The article entitled "Impact of hydrolyzed collagen from defatted sea bass skin on proliferation and differentiation of preosteoblast MC3T3-E1 cells" is interesting and matching to the scope of the journal. However, there are serious issues to address.

It is very difficult to read fonts shows in the figures (axis bars and significant symbols). I recommend to increase quality of figures.

Replace figure 2B with bar chart.

Figure 2c - This panel is too small and it not represent the morphology of cells. Please replace this figure with more clear and magnified image. 

Figure 5. The relative intensity calculation method for RUNX2 is wrong. The level of b-actin are not similar. Specifically, B-actin band size of HC-100 after 10 days treatment very small compared to the Day 7 control band. therefore I can not accept this evaluation method as authors are fail to use equal amount of proteins for each tested group. Thus I recommend to replace this figure with bands taken from different trial. 

Figure 6- Same issue observed with the B-actin band. 

Author Response

The article entitled "Impact of hydrolyzed collagen from defatted sea bass skin on proliferation and differentiation of preosteoblast MC3T3-E1 cells" is interesting and matching to the scope of the journal. However, there are serious issues to address.

********Thank you for invaluable comment and suggestion. All queries have been responded and the corrections have been made following the reviewer’s comments.

It is very difficult to read fonts shows in the figures (axis bars and significant symbols). I recommend to increase quality of figures.

********Sorry for this. The resolution of all figures has been improved for readability. Please see in the revised figures. Thank you.

Replace figure 2B with bar chart.

********Figure 2B has been changed to bar chart as suggested by the reviewer. Thank you.

Figure 2c - This panel is too small and it not represent the morphology of cells. Please replace this figure with more clear and magnified image. 

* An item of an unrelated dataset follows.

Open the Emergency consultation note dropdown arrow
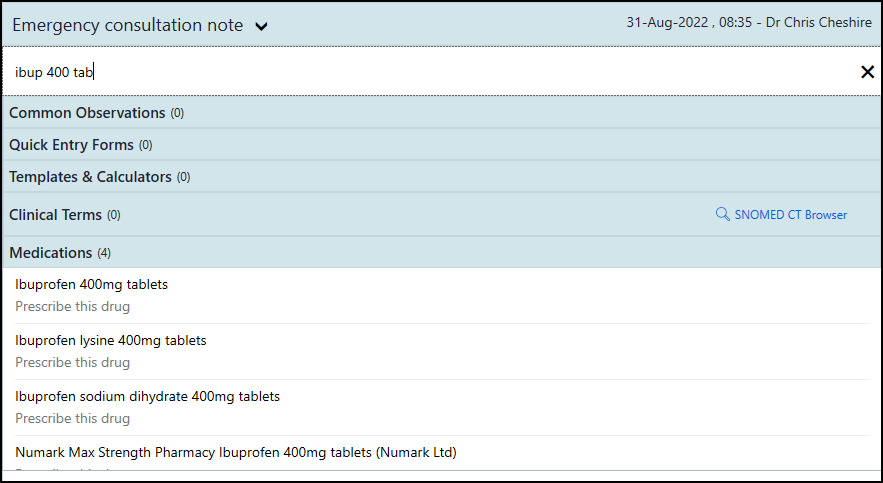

*******We increase the magnification of image as suggested by the reviewer. Please see in Figure 2C Also, scale bar and magnification of image have been included in figure caption (highlighted in green).

 Thank you for the comment.

Figure 5. The relative intensity calculation method for RUNX2 is wrong. The level of β-actin are not similar. Specifically, β-actin band size of HC-100 after 10 days treatment very small compared to the Day 7 control band. Therefore, I can not accept this evaluation method as authors are fail to use equal amount of proteins for each tested group. Thus, I recommend to replace this figure with bands taken from different trial. 

********Based on alkaline phosphatase activity and cell mineralization results (Figure 3 and Figure 4), the differentiation of cells was obviously found during the first 14 days of culture period. Thus, this period was selected for RUNX2 expression. In our experiment, we monitored the effect of hydrolyzed collagen on differentiation of cells every 7 day for 21 days. Thus, cell without HC treatment (control) cultured using the differentiation medium at day 7 was used for comparing the intensity of protein with the treated samples. We do agree with the reviewer that β-actin (housekeeping gene) is usually used as a loading control for western blot to normalize the levels of protein. Thus, band intensity of protein in all treatments tested should be equal. Before loading protein into gel, we measured the amount of protein using Bradford assay and conducted the trial in triplicate (n = 3). We have to apologize for the mistake in choosing the image. We have changed the image representing actin bands following the reviewer’s suggestion.  Please see Figure 5. Thank you for invaluable comment.

Figure 6- Same issue observed with the β-actin band. 

********β-actin band of all the samples has been replaced with the new images. Please see Figure 6. Thank you for comment.

Author Response File: Author Response.docx

Round 2

Reviewer 3 Report

The authors revised this manuscript as expected.